▶ **Short exercise A**
Please show every line in the records that contains the string "address". Case counts.

▶ **Excerpted passage**
(begin)
Russian Borsch
here's the recipe given to me by my 1st generation russian/ukrainian 
friends who have been here about 10 years now. they make it whenever they 
have company and it is sooo good. it takes almost half a day to make, but 
it's really good and worth the work...especially after it has set for 
about a day - the leftovers are always better than when it's first made 
:). as with most slavic soups, you have to add sour cream to your own 
bowl or it's just not any good :). 
 
 
3   liters of water
1-1/2 lb.  beef (pork or chicken works, too)
1/2 cup  cooked white beans
2 medium  sized potatoes
1/4 head  of medium cabbage
1 - 2   carrots
1 medium  onion
1 medium  bell pepper
1/2 small  beat
2 - 3 medium  fresh tomatoes
1 tsp  dill
1 tsp  parsley
2 clove  of garlic
  salt to taste (or vegeta if you can find it in an international foods
  store
2 - 3   bay leaves
3 - 4 Tbsp  olive oil
 
put the meat into a pan pot with the water and bring to a boil. reduce to 
low and cook covered for 1 1/2 hours (1 hour with pork and 30 to 40 min.
(end)
▶ **Data to use**
(begin)
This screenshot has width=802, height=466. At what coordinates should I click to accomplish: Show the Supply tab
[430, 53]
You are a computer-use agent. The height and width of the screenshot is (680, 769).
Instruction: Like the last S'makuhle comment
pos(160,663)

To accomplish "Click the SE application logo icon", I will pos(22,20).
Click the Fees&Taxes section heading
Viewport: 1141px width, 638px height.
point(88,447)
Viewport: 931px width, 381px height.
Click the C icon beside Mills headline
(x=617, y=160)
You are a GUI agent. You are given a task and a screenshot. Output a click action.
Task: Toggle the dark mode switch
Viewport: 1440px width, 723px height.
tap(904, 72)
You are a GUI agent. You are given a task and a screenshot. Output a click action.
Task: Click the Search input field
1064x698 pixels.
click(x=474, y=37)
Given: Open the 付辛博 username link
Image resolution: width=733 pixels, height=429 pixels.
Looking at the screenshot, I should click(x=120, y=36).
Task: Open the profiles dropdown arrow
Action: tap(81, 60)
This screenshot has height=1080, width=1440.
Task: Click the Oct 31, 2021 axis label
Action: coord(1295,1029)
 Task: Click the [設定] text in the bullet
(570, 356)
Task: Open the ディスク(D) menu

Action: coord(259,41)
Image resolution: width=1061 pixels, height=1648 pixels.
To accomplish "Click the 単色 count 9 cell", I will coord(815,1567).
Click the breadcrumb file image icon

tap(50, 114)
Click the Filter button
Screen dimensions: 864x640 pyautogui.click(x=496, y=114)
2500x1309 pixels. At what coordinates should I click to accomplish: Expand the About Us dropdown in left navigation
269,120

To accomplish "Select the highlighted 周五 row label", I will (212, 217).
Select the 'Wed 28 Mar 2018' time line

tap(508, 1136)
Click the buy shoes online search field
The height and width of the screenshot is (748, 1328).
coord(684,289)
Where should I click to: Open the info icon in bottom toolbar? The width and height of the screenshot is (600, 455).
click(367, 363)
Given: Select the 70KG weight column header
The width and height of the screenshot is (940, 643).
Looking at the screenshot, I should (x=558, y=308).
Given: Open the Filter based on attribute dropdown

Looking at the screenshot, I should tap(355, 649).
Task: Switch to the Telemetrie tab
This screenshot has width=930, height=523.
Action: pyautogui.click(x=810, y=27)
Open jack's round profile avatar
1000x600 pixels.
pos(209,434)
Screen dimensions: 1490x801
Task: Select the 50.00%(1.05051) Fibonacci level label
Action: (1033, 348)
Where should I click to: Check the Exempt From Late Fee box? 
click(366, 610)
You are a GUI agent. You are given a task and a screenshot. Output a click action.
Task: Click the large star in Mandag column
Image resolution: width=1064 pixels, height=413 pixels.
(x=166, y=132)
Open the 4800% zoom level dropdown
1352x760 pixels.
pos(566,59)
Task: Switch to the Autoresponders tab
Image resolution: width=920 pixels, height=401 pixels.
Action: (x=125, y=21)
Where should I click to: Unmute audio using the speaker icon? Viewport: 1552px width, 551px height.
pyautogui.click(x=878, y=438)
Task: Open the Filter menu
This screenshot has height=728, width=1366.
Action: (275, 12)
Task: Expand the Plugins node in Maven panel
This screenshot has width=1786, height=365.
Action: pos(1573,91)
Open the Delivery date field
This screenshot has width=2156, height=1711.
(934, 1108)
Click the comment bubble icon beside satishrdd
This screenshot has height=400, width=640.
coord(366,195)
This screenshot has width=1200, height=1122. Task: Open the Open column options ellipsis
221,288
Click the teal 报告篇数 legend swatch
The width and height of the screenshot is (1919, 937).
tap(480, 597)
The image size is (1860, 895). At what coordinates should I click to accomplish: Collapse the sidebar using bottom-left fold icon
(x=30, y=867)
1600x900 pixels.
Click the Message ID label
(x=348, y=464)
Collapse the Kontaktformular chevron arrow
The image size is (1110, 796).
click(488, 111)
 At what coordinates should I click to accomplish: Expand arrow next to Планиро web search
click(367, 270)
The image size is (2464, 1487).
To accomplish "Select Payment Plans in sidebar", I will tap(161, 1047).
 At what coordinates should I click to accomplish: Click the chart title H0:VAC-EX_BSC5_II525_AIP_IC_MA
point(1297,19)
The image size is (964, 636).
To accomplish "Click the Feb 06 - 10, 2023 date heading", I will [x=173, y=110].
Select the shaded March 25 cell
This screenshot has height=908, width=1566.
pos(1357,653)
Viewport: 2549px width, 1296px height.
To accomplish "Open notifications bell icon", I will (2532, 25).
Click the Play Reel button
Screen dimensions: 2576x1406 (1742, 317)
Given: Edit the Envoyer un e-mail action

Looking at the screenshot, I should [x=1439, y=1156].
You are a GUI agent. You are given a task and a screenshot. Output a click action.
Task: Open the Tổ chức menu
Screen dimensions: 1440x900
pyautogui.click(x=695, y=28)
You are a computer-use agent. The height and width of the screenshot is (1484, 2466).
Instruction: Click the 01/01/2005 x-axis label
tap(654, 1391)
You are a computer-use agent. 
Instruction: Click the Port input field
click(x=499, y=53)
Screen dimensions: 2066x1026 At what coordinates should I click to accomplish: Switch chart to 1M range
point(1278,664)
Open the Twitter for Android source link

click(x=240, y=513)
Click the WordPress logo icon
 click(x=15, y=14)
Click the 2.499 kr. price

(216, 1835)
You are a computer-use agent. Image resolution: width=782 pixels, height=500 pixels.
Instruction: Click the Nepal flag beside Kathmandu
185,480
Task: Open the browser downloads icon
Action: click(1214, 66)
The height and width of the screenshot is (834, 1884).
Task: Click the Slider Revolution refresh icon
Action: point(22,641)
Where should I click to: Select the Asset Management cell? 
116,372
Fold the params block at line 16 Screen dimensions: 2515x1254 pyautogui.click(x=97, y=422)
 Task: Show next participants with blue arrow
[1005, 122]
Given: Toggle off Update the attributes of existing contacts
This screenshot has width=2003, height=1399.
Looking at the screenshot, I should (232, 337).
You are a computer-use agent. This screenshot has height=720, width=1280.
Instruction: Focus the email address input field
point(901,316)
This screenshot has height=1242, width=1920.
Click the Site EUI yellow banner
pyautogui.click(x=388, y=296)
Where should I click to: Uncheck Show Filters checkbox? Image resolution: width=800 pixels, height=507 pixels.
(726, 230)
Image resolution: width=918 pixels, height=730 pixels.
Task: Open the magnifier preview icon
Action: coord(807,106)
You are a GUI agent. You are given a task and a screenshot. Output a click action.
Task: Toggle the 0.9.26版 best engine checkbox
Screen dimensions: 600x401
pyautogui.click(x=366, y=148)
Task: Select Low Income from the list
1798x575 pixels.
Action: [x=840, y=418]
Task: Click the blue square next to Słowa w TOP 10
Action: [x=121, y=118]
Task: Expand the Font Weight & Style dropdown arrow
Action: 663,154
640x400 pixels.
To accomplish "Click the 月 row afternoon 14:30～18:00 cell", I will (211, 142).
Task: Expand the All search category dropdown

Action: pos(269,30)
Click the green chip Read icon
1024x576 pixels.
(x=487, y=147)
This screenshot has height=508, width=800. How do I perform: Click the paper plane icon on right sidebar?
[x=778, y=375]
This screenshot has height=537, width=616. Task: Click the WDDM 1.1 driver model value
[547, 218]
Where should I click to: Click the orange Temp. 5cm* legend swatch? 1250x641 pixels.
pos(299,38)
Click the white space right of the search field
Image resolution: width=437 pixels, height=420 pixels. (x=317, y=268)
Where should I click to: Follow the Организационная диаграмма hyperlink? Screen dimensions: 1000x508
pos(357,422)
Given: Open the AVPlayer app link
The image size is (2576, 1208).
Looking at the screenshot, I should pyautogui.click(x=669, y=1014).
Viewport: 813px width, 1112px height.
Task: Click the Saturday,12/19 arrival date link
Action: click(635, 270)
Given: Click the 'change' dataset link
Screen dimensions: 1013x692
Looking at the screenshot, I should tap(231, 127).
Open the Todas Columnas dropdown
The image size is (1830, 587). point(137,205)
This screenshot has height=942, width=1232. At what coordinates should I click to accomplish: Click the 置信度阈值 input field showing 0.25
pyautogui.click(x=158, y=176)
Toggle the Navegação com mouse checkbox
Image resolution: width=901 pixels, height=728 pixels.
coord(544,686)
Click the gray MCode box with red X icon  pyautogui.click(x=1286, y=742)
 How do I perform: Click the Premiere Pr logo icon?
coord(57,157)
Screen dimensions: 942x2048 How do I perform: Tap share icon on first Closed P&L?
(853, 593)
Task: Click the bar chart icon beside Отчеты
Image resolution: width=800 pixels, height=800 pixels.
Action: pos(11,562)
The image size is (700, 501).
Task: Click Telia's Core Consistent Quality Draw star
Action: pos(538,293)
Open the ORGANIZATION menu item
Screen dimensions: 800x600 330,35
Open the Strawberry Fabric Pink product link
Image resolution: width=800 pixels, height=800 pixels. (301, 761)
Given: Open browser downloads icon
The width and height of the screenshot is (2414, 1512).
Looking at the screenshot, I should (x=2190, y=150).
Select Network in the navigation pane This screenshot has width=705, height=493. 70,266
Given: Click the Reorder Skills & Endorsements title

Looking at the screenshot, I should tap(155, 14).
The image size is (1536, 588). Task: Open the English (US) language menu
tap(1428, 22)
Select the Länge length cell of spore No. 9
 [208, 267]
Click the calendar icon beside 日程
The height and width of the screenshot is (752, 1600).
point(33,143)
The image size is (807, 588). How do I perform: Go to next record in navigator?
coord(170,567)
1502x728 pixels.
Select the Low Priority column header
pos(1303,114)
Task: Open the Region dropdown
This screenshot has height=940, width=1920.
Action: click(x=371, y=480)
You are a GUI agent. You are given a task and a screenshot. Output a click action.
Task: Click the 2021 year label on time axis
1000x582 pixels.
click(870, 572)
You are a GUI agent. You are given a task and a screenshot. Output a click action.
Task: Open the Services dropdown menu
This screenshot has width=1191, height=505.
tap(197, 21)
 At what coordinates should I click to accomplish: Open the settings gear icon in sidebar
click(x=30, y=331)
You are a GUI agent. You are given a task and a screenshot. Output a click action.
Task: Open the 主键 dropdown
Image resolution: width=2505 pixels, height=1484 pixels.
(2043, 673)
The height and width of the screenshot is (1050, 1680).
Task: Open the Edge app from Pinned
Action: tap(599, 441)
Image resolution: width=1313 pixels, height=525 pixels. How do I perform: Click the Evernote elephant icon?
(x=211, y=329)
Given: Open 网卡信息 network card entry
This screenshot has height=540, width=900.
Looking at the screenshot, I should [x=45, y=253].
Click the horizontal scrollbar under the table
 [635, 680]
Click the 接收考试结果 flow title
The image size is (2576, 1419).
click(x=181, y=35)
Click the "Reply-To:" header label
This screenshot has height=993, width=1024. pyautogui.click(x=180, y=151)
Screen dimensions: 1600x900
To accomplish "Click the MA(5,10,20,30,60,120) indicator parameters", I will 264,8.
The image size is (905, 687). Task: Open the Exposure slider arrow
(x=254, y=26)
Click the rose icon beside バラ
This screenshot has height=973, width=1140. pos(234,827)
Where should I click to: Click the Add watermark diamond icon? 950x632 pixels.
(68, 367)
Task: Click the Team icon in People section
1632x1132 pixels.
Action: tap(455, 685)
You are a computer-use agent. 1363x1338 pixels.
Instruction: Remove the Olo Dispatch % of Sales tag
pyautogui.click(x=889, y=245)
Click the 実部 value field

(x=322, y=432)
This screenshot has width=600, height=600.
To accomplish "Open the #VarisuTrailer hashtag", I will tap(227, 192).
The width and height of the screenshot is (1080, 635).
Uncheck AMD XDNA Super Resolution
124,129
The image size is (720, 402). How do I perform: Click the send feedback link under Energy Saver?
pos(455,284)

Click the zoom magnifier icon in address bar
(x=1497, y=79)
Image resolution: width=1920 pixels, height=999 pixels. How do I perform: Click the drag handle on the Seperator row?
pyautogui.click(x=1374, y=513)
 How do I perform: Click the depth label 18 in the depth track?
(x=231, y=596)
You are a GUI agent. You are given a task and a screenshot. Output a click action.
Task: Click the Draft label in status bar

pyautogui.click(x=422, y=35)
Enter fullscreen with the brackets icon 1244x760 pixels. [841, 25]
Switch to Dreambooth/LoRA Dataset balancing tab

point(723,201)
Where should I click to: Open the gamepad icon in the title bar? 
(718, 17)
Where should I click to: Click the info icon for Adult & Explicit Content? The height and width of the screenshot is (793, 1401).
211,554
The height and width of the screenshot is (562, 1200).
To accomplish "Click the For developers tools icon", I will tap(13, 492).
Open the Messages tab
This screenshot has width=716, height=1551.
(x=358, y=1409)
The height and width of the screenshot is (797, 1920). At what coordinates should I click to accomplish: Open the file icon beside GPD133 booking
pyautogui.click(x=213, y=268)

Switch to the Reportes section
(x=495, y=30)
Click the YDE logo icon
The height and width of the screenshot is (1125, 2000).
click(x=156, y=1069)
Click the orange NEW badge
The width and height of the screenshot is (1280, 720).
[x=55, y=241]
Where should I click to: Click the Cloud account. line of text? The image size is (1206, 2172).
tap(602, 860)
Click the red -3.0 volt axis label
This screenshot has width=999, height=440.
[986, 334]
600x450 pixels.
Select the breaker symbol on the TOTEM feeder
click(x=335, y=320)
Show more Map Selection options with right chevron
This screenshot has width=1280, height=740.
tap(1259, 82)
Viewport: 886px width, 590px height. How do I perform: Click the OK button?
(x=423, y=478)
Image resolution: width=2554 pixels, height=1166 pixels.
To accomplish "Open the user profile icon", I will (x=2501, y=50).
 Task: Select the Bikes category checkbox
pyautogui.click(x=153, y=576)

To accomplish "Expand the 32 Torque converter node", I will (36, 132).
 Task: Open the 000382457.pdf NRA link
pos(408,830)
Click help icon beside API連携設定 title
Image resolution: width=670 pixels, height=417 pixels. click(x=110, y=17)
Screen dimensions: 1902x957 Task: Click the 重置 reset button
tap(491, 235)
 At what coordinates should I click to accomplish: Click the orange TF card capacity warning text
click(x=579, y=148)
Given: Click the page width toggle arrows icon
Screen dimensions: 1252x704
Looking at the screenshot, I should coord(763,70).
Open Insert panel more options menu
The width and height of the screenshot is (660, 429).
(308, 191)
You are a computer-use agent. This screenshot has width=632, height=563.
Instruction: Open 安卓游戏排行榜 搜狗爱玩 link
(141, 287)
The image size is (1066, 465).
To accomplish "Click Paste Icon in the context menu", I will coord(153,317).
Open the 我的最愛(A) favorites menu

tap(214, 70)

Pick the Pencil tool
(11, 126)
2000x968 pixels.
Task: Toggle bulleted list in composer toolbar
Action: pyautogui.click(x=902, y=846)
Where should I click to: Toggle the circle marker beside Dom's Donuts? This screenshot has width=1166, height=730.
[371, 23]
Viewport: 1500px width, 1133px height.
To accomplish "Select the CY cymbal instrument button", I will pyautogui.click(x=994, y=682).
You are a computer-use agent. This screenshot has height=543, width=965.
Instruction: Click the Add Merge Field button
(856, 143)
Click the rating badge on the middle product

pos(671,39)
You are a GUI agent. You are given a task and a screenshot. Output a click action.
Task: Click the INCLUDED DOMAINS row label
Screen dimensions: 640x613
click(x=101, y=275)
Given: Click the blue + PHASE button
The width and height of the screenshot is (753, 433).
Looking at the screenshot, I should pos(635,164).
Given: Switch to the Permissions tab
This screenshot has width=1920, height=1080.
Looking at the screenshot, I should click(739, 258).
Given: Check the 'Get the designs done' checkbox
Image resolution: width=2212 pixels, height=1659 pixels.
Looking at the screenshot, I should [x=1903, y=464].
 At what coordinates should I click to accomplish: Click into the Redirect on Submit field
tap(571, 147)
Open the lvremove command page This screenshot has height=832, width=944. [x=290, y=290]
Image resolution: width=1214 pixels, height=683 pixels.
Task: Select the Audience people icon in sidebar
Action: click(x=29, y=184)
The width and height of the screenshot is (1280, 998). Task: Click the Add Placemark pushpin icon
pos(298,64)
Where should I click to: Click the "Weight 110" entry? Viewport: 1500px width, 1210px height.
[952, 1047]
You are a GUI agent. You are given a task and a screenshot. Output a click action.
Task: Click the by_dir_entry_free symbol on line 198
(end)
▶ **Short exercise B**
Condense the paragraph of the borsch recipe beginning "here's the recipe given to me" into a short bulleted list that keeps its main facts.

▶ **Final answer A**
Instruction: Focus the email address input field
Click the zoom magnifier icon in address bar

▶ **Final answer B**
- The recipe comes from first-generation Russian/Ukrainian friends who have been here about 10 years.
- They make it whenever they have company, and it is very good.
- It takes almost half a day to make but is worth the work.
- It is even better after setting about a day, so leftovers beat the fresh batch.
- As with most Slavic soups, you add sour cream to your own bowl.